DOCUMENT SECTION |
The task file's workflow section supports convergence parameters:

{
  "workflow": {
    "quality_gate": "go test ./... && golangci-lint run",
    "review_clean_rounds": 2,
    "audit_clean_rounds": 2
  }
}
  • review_clean_rounds (default: 2, range: 1-10) — consecutive finding-free review rounds required before decomposition
  • audit_clean_rounds (default: 2, range: 1-10) — consecutive finding-free audit rounds required after implementation
  • Set via tp set --workflow review_clean_rounds=3 or during the skill's interview phase

Acceptance Criteria Delimiters

tp parses acceptance criteria using three delimiters:

Delimiter Example
Period + space (. ) "Model exists. Migration runs."
Semicolon + space (; ) "Model exists; migration runs"
Bullet list (\n- ) "- Model exists\n- Migration runs"

JSON arrays are also accepted and joined with \n- on import.

JSON Field Aliases

deps is accepted as shorthand for depends_on:

{"id": "api", "deps": ["model"], ...}

Closure Verification

tp prevents lazy task closure. Every tp done and tp close verifies:

  • Keyword matching: reason must address each acceptance criterion
  • Minimum length: reason ≥ half the acceptance text
  • Forbidden patterns: rejects "deferred", "will be done later", single-word reasons
# This fails:
tp done create-model "done"
# error: closure reason must address each acceptance criterion with evidence

# This passes:
tp done create-model "User model at app/Models/User.php. Migration runs clean."

Relaxed Modes

# --gate-passed: skip keyword matching (agent attests quality gate passed)
tp done task-1 "2559 tests pass, PHPStan level 8 clean" --gate-passed

# --covered-by: task satisfied by another done task (not a deferral)
tp done qa-delegation "test #26 covers this" --covered-by qa-tests

Structured Commits

tp commit generates conventional commit messages with task metadata:

tp commit auth-model "Model and migration created"
feat(auth-model): Create User model

Model and migration created

Task: auth-model
Acceptance: Model exists. Migration runs.

ASSIGNMENT A |
Translate this sentence from the tp command documentation into French: "JSON arrays are also accepted and joined with \n- on import."
ASSIGNMENT B |
Write the next part of the tp command documentation, beginning after its final line.

Collected data entries |

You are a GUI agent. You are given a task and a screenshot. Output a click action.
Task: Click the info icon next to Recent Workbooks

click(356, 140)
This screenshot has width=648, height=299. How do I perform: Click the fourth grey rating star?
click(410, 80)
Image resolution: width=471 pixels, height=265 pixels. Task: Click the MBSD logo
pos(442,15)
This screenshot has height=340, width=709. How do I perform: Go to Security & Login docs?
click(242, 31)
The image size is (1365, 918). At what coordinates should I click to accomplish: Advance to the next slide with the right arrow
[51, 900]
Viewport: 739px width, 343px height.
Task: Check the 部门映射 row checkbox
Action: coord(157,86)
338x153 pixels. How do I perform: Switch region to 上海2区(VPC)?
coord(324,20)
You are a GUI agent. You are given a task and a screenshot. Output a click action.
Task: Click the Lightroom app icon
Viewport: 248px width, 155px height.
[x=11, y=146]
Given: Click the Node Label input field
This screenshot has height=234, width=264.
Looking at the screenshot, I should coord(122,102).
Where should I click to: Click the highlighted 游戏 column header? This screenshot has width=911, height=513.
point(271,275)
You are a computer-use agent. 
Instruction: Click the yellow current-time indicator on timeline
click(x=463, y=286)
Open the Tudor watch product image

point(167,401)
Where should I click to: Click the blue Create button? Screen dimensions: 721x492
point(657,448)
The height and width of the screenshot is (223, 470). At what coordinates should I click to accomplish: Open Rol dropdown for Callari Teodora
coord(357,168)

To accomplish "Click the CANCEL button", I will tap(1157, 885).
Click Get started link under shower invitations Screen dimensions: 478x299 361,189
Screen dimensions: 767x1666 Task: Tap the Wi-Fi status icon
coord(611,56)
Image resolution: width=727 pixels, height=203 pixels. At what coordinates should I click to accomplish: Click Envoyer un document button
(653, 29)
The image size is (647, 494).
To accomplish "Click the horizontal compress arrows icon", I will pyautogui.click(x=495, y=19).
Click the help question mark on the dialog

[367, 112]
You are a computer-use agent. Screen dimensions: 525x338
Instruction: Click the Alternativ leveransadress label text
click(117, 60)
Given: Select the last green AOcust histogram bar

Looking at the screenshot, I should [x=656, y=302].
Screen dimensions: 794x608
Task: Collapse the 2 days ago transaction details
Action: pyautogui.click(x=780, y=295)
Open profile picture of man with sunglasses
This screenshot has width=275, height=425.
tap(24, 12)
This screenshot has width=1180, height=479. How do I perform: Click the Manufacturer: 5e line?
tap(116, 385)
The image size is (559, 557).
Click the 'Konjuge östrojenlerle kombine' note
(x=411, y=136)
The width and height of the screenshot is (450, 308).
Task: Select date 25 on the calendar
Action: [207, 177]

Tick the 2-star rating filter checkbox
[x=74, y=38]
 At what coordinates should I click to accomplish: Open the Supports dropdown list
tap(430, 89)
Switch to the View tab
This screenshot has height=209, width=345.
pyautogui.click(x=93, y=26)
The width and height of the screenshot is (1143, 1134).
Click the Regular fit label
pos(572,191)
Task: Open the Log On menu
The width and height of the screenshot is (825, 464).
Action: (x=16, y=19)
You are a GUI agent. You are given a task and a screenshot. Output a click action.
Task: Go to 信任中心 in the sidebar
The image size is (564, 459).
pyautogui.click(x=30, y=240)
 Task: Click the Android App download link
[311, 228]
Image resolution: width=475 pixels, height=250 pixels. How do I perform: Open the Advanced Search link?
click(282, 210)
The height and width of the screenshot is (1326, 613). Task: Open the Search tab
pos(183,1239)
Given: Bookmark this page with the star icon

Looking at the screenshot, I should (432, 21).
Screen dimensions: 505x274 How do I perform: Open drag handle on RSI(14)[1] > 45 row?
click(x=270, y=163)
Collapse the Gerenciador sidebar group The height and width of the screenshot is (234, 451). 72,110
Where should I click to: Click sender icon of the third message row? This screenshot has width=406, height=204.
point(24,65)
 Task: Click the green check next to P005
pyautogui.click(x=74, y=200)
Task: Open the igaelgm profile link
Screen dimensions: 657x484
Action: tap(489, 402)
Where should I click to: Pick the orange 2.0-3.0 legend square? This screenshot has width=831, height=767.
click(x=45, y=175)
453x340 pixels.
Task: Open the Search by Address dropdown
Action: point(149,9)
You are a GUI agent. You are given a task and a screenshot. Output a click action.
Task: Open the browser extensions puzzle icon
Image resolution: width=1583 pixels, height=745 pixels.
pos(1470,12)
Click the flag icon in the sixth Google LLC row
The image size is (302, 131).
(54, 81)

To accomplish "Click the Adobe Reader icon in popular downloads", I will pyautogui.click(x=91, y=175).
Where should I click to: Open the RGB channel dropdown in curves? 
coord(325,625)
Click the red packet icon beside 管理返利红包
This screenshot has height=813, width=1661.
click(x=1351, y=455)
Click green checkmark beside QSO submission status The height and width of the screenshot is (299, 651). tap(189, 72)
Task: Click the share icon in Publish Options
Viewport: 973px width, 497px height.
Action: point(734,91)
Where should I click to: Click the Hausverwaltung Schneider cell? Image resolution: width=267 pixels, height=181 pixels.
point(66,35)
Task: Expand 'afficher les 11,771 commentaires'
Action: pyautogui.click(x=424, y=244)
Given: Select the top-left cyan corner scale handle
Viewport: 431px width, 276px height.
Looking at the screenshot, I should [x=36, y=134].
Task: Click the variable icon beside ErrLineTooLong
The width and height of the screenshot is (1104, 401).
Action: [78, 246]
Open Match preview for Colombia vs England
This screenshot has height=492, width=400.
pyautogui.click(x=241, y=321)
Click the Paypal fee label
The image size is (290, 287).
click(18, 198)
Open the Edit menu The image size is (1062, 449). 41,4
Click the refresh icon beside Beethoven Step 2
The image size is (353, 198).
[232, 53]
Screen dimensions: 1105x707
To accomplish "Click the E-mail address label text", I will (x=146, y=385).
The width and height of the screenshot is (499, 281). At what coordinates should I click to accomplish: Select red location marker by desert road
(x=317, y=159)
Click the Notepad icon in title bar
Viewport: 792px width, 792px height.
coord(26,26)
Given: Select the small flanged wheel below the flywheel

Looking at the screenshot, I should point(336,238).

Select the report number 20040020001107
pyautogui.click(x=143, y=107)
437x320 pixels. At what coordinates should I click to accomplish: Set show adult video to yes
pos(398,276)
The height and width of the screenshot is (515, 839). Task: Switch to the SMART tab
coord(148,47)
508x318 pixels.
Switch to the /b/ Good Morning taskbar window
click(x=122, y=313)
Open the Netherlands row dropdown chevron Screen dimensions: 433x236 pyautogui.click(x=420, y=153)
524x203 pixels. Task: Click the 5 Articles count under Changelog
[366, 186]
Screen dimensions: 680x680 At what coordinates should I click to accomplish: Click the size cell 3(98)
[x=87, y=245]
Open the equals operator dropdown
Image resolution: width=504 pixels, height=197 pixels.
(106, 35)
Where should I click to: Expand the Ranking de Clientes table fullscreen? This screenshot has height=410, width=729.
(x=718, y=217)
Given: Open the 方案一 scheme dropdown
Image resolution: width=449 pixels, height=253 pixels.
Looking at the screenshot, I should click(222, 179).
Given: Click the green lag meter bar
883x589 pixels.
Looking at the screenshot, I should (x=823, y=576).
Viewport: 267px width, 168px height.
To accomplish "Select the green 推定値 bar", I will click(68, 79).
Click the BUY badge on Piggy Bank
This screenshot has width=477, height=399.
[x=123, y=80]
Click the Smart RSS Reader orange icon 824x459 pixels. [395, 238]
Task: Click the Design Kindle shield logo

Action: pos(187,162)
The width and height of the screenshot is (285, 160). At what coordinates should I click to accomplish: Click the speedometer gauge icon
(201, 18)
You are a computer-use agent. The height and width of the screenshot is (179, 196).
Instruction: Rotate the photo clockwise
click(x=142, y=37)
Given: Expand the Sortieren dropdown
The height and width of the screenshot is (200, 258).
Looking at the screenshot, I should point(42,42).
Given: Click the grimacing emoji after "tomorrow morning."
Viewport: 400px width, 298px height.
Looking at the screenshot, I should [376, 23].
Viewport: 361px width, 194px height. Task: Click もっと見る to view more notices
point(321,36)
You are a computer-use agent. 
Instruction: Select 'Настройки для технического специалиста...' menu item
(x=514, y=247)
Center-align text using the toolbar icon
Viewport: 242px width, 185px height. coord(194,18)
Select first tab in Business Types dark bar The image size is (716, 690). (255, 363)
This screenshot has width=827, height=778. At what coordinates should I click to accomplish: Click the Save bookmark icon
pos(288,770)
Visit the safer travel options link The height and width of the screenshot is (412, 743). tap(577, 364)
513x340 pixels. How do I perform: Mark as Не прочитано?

EXERCISE RESULT A |
Les tableaux JSON sont également acceptés et joints avec \n- lors de l'importation.

EXERCISE RESULT B |
Or commit + close in one call:

tp done auth-model "evidence" --gate-passed --auto-commit

Spec Quality

tp lint detects structured elements (tables, numbered lists, code blocks) for decomposition verification:

tp lint spec.md --json | jq .structured_elements

tp review generates adversarial review prompts that agents feed to sub-agents:

# Default: 3 prompts (implementer, tester, architect)
tp review spec.md --json | jq '.prompts | length'
# → 3

# Perspective-specific review
tp review spec.md --perspective code-audit --affected-files src/a.go --json

# Documentation perspective
tp review spec.md --perspective documentation --json

# Testing perspective
tp review spec.md --perspective testing --json

For multi-round review, use --round and --findings to auto-exclude previously reported issues:

# Round 1: generate prompts, spawn sub-agents, collect findings to findings.ndjson
tp review spec.md --json > review-r1.json

# Round 2: tp auto-injects findings summary, prompts focus on new issues only
tp review spec.md --round 2 --findings findings.ndjson --json > review-r2.json

Code-Aware Review

Inject source files into review prompts to catch state-dependent behaviors that specs miss:

# Inject files into default review — each prompt gets file content + checklist
tp review spec.md --affected-files src/form.vue src/api.ts

# Code audit perspective: C1-C5 checklist (state-dependent behaviors, spec coverage, etc.)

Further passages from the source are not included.